IN April 2009, the Rudd-Gillard government announced its plans to build the National Broadband Network. The fibre optic network is supposed to pass 12.2 million premises around Australia by 2021. More than three years later, as at June 30, 2012, it had passed just 38,914 less than one third of 1 per cent towards the finish line.

Yet NBN Co's corporate plan, issued in December 2010, promised to pass 317,000 premises by June 30, 2012. Another comparison: in 1994, Telstra announced it would build a national hybrid fibre coax network. By June 1997, three years on, the network passed 2.1 million homes.

NBN is doing equally badly on the number of services being delivered. There were 3867 fibre services in operation as at June 30, 2012; the corporate plan promised 137,000. More recent disclosures at estimates hearings in October show little improvement. One component of the fibre rollout, brownfields, had risen from 29,000 in June to 32,295 and fibre services in operation were at 6400. Broadband Minister Stephen Conroy and NBN Co have tried every trick in the book to disguise thepoor performance. They abandoned the original corporate plan and issued a new one in August this year. The goal of 317,000 premises passed by June this year was changed to 39,000. The goals for later years also dropped sharply. Originally the network was to pass 1.27 million premises by June 30 next year: that has fallen to 341,000. Next, they made comparisons as difficult as possible. The original corporate plan gave target numbers for five different categories of premises: three types of fibre, wireless and satellite. The new plan, and the 2011-12 annual report released recently, now gives numbers for two types of fibre and a merged number for wireless and satellite.
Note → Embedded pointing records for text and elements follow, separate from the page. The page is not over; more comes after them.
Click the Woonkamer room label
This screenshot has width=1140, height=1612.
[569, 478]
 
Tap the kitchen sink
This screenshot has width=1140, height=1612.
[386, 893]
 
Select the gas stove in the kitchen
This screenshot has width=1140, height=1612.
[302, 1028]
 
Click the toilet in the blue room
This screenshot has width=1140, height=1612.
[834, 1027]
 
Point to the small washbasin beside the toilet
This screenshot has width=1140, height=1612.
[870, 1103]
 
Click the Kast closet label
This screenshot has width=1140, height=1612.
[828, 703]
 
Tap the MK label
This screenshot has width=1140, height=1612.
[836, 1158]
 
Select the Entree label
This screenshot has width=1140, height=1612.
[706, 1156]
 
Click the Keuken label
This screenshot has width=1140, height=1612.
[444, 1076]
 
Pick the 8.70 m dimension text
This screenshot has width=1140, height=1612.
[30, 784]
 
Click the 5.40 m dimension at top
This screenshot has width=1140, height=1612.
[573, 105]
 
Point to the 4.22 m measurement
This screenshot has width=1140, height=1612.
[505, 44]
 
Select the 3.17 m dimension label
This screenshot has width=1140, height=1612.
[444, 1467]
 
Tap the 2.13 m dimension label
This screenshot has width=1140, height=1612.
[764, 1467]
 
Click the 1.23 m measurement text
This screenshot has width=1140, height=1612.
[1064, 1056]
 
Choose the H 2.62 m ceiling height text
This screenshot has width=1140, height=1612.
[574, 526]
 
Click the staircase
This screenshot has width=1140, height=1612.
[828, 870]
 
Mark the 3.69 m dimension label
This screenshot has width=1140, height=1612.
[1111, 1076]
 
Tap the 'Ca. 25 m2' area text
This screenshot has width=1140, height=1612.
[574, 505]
Third, they tried to shift attention away from hard numbers by introducing a new statistic: premises where there is construction commenced or completed. NBN Co's March 2012 media release promised that by 2015 "construction of the fibre optic component of the network will be under way or completed in areas containing 3.5 million premises". This statistic which is not used by private sector telecommunications companies such as Telstra and Optus is meaningless. They count a home as having construction commenced from the moment a contract instruction is issued to the contractor. But several further steps are required, including the Telstra commencement notice and the final contract instruction. On average, it will be 12 months before the work is completed. A fourth trick is to quote total subscriber numbers across fibre, wireless and satellite.
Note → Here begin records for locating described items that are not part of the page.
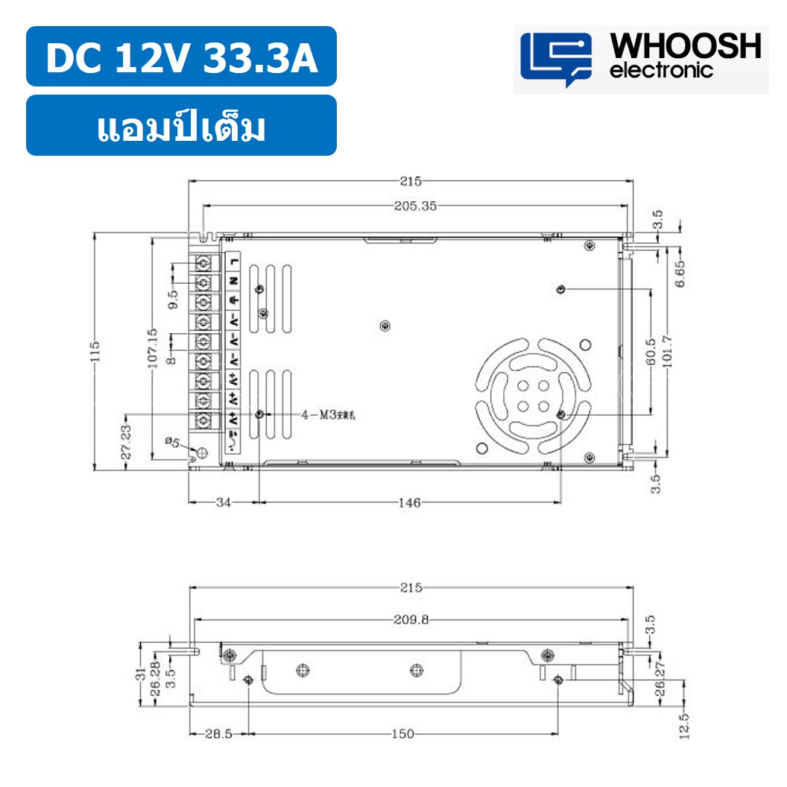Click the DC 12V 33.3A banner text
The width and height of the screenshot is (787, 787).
click(182, 59)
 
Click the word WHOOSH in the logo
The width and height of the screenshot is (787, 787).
click(686, 47)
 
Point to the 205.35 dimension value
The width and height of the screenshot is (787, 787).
click(415, 206)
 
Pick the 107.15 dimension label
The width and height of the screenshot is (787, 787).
click(152, 349)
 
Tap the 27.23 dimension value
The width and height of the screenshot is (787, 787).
click(126, 441)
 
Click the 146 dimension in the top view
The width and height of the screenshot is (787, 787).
click(409, 503)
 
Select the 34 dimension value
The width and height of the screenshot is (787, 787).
click(224, 503)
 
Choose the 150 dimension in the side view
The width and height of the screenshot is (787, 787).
click(402, 734)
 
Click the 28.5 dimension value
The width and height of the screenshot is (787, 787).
click(219, 734)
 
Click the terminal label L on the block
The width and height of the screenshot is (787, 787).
click(234, 261)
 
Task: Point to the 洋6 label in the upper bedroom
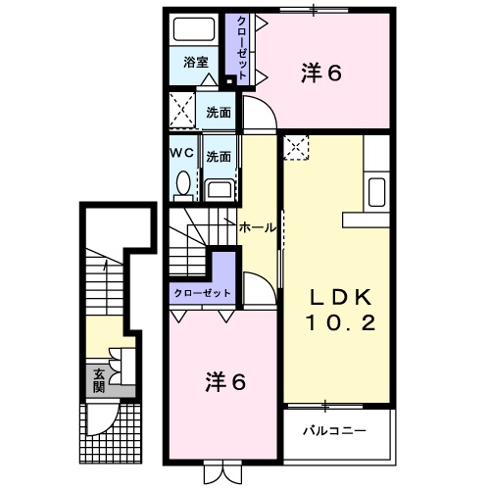pyautogui.click(x=322, y=72)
At the October estimates hearing, NBN Co said it had 24,000 customers. But of these, 17,000 were on satellite and more than half of them were customers of an existing government program, dating back to Howard government days, to subsidise satellite broadband in rural and remote areas. The rollout is chewing up taxpayers' money at an alarming rate. By June 30 this year, $2.832 billion of taxpayers' money had been put into NBN as equity; of that more than $900 million had vapourised in three years of accumulated losses. (In 2011-12 alone, NBN Co lost $520m.) Total equity contributions entirely taxpayer funded are projected to reach $30.4bn by 2021. This is almost $3bn more than the Rudd-Gillard government had previously disclosed. NBN Co is splashing around money with abandon. It pays extremely generous salaries. Average remuneration cost per head was $172,000 in 2011-12, more than 50 per cent higher than the comparable figure at Telstra.

Yet it has barely any customers and barely any revenue. It earned less than $2m from providing telecommunications services in 2011-12. As we have seen with the home insulation program, the school halls program and many others, the Rudd-Gillard government is hopeless at program delivery and financial management. We are seeing the same pattern with the NBN. Anyone who wants to see Australia's broadband infrastructure upgraded in an efficient, cost-effective manner should be very alarmed.